Oggi circa il 10% del valore degli export europei sul mercato americano proviene dal Bel Paese, una dato molto simile a quello registrato nel 2008. Le imprese tedesche hanno fatto ancora meglio, giungendo nel 2014 ad esportare verso gli Usa circa il 30% dei beni prodotti in Europa – circa tre punti percentuali in più rispetto al 2008. Anche le imprese spagnole sono cresciute sui mercati americani, a un ritmo superiore rispetto a quelle italiane, ma partendo da una penetrazione ben inferiore – l’export spagnolo verso gli Usa vale circa un terzo di quello italiano. Tra le grandi economie europee, la peggior performance rispetto a questo indicatore è stata quella dell’economia britannica, la cui quota sul valore dell’export Eu verso gli Usa è scesa dal 15.9 al 12.9%.
Volendosi divertire con i dati disaggregati, si scopre che tra i settori dell’economia italiana che hanno tratto i maggiori vantaggi dalla ripresa del mercato americano (e ultimamente dall’effetto super dollaro), vi sono anche quelli a più alto livello tecnologico. Per esempio, l’export di macchinari per l’industria è cresciuto di circa il 70% dal 2009 ad oggi, fino a rappresentare il 19% delle vendite di prodotti italiani.
Dopo una sfilza di dati, tutto sommato positivi, è opportuno soffermarsi ad immaginare quanto migliore potrebbe essere la performance delle imprese nostrane sui mercati internazionali se le stesse non scontassero problemi strutturali ascrivibili a ritardi di politica economica. In particolare, mi riferisco alle inefficienze del settore finanziario e del mercato del corporate control.
Per guadagnare l’accesso ai grandi mercati internazionali, come quello americano, è necessario intraprendere forti investimenti iniziali, per lo più non recuperabili in caso di uscita – sunk costs, per usare un anglicismo ampiamente diffuso. Mi riferisco, per esempio, alle spese relative al marketing e alla costruzione di una rete di vendita.
L’entità complessiva dei costi dipende in parte dalle condizioni a cui le imprese finanziano il loro sostenimento. Per le imprese italiane, ciò significa le condizioni di credito bancario, espressione di un settore la cui inadeguatezza è palese – si pensi, per esempio, al disastro delle popolari. Va poi sottolineato che quegli stessi costi, soprattutto quando si opera in mercati molto competitivi e quindi caratterizzati da margini di profitto molto bassi, si recuperano solamente con la scala. Il conclamato nanismo delle imprese italiane è quindi tra gli ostacoli principali allo sviluppo ulteriore dell’export.

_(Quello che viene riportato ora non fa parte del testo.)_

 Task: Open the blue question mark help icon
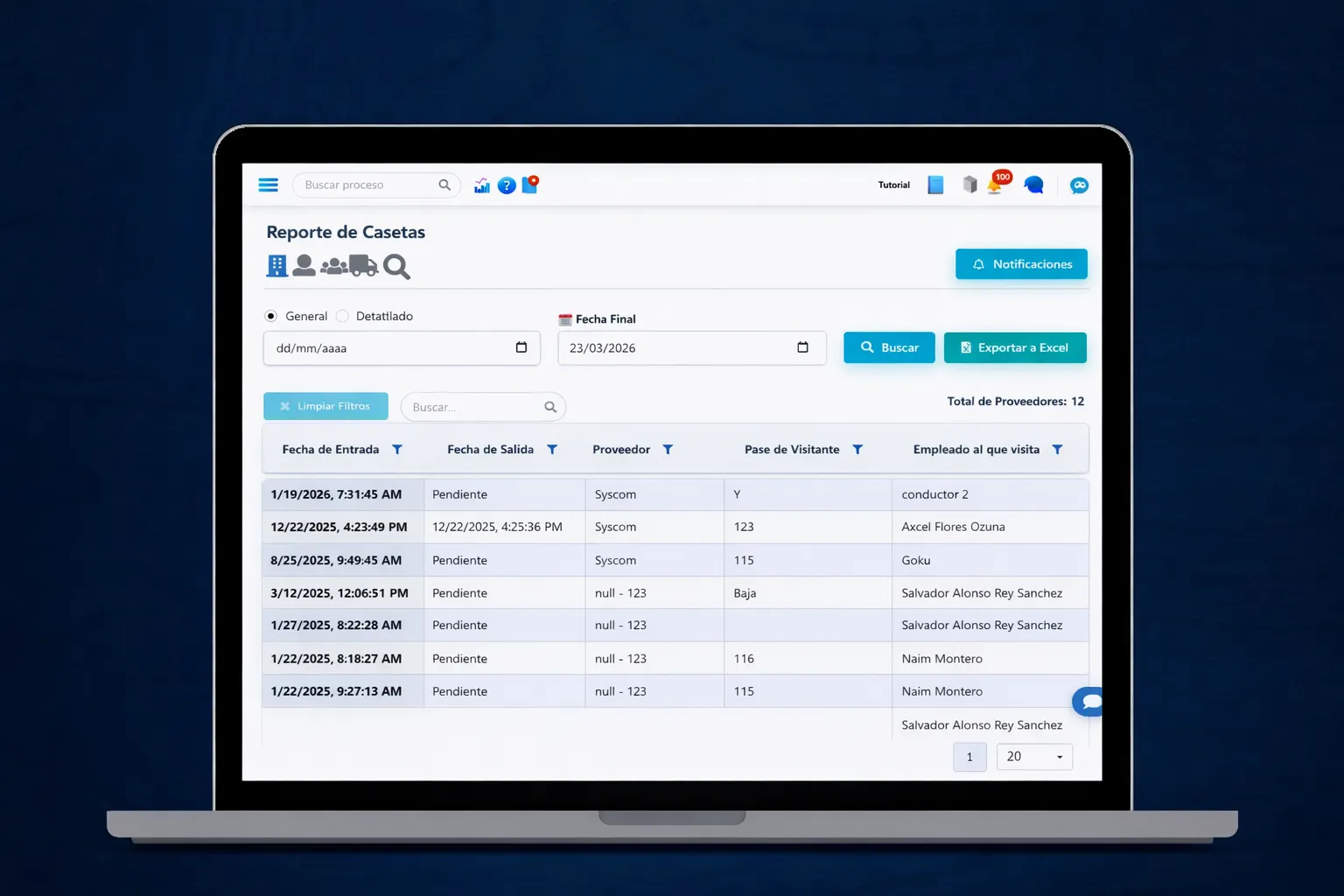[507, 186]
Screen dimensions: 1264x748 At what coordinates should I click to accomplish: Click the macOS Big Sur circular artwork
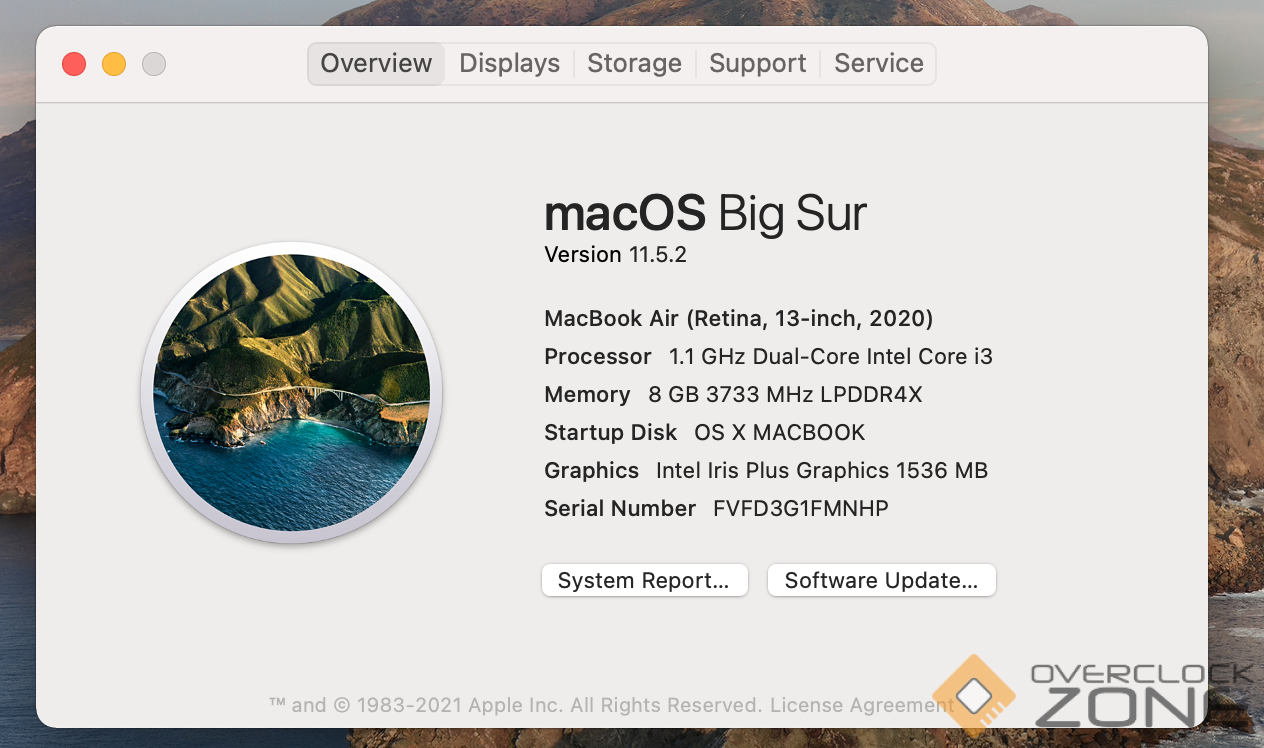click(x=291, y=392)
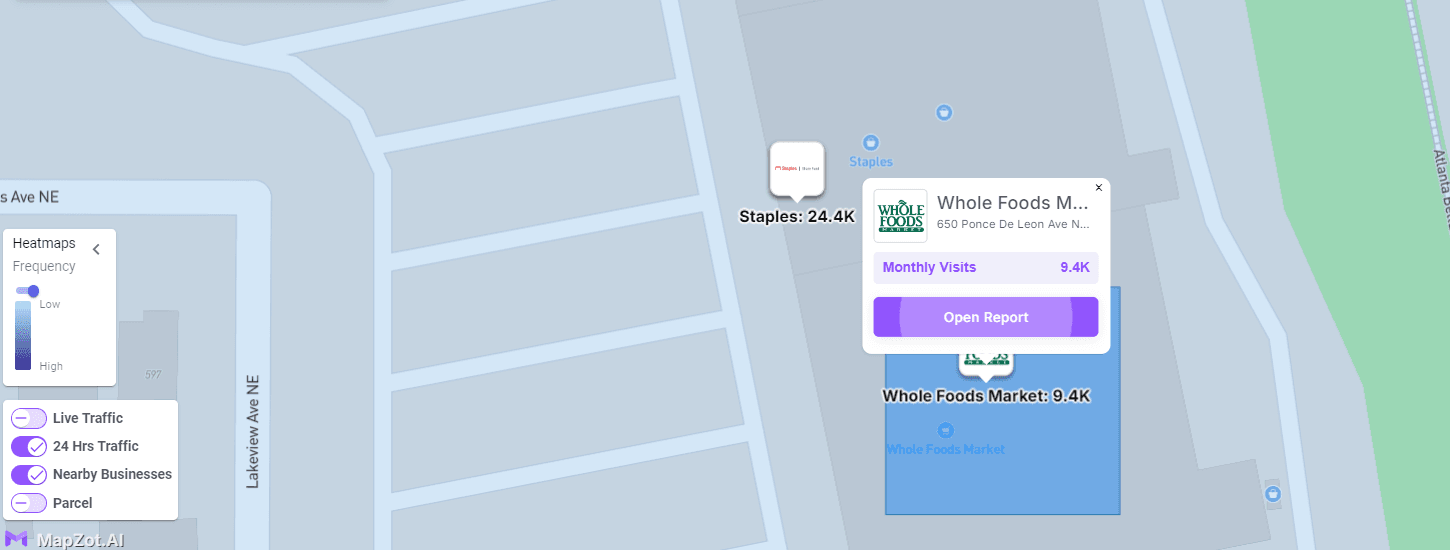Collapse the Heatmaps panel chevron
Image resolution: width=1450 pixels, height=550 pixels.
[96, 249]
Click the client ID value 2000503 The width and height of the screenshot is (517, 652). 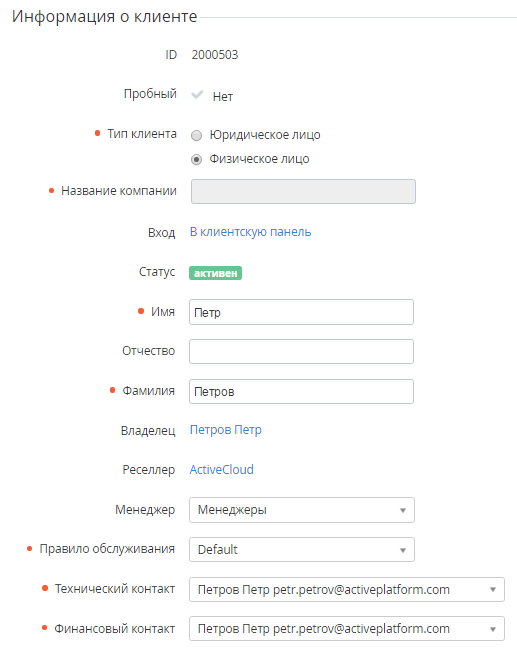click(215, 55)
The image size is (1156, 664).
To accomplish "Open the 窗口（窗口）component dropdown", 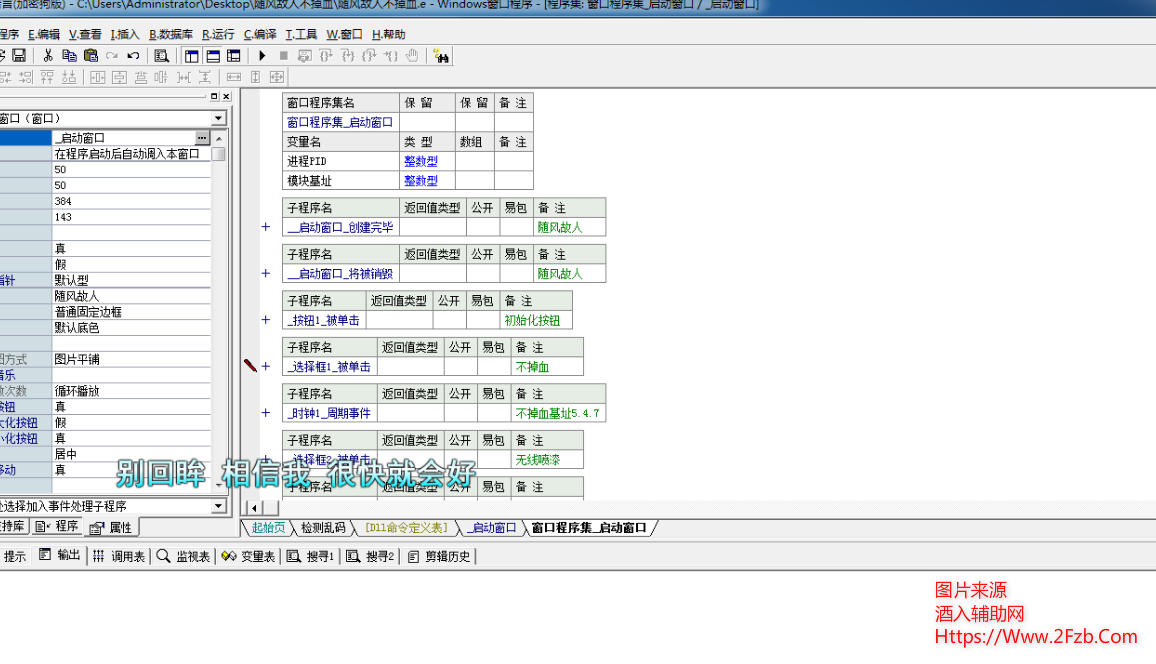I will (x=219, y=119).
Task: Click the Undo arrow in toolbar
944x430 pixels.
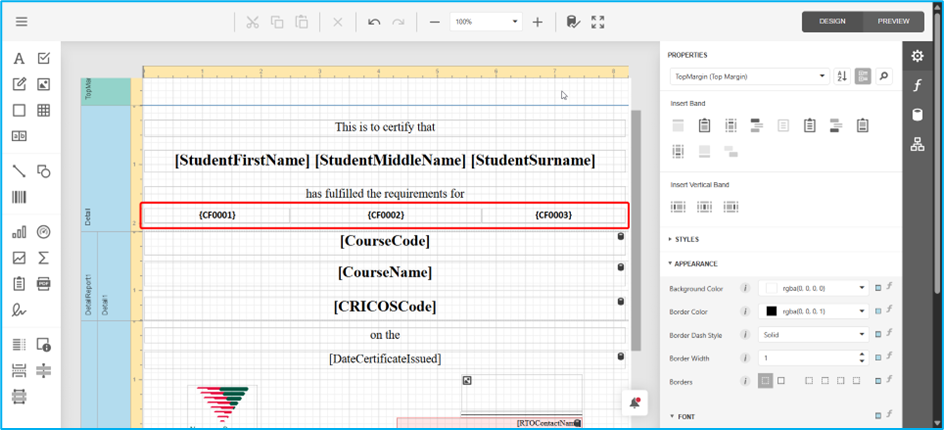Action: coord(374,22)
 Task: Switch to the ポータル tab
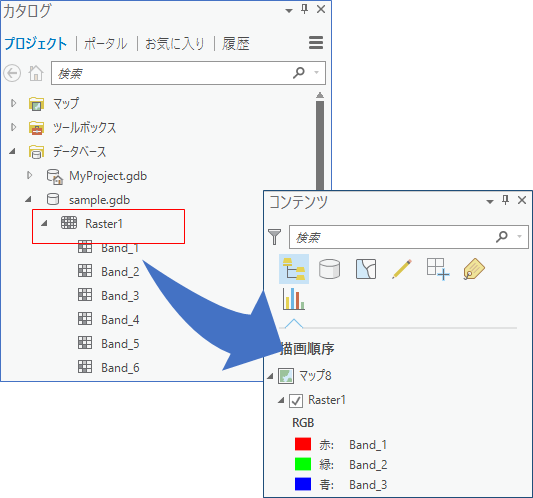coord(105,44)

Rispetto agli altri Paesi sviluppati, è molto raro che i piccoli imprenditori italiani cedano il controllo delle loro aziende al fine di consentirne la crescita dimensionale. Il risultato è che molte realtà, nonostante abbiamo prodotti competitivi, rinuncino tout court all’opzione export. I motivi di tale stato di cose, viste la loro complessità e rilevanza, meritano un post apposito. Qui mi limito a ricordarne alcuni, tutti riconducibili ad arretratezze del sistema giuridico e regolatorio: l’entità particolarmente elevata dei benefici privati che derivano dal controllo societario, la lentezza nella risoluzione delle dispute contrattuali e l’inattendibilità delle scritture contabili.
Un governo seriamente intenzionato a facilitare l’export non si occuperebbe della riforma di un’istituzione anacronistica quale l’Istituto per il Commercio Estero. Piuttosto, lo chiuderebbe per dedicare risorse politiche (non finanziarie) limitate a interventi mirati a migliorare l’efficienza del sistema creditizio e del mercato del corporate control.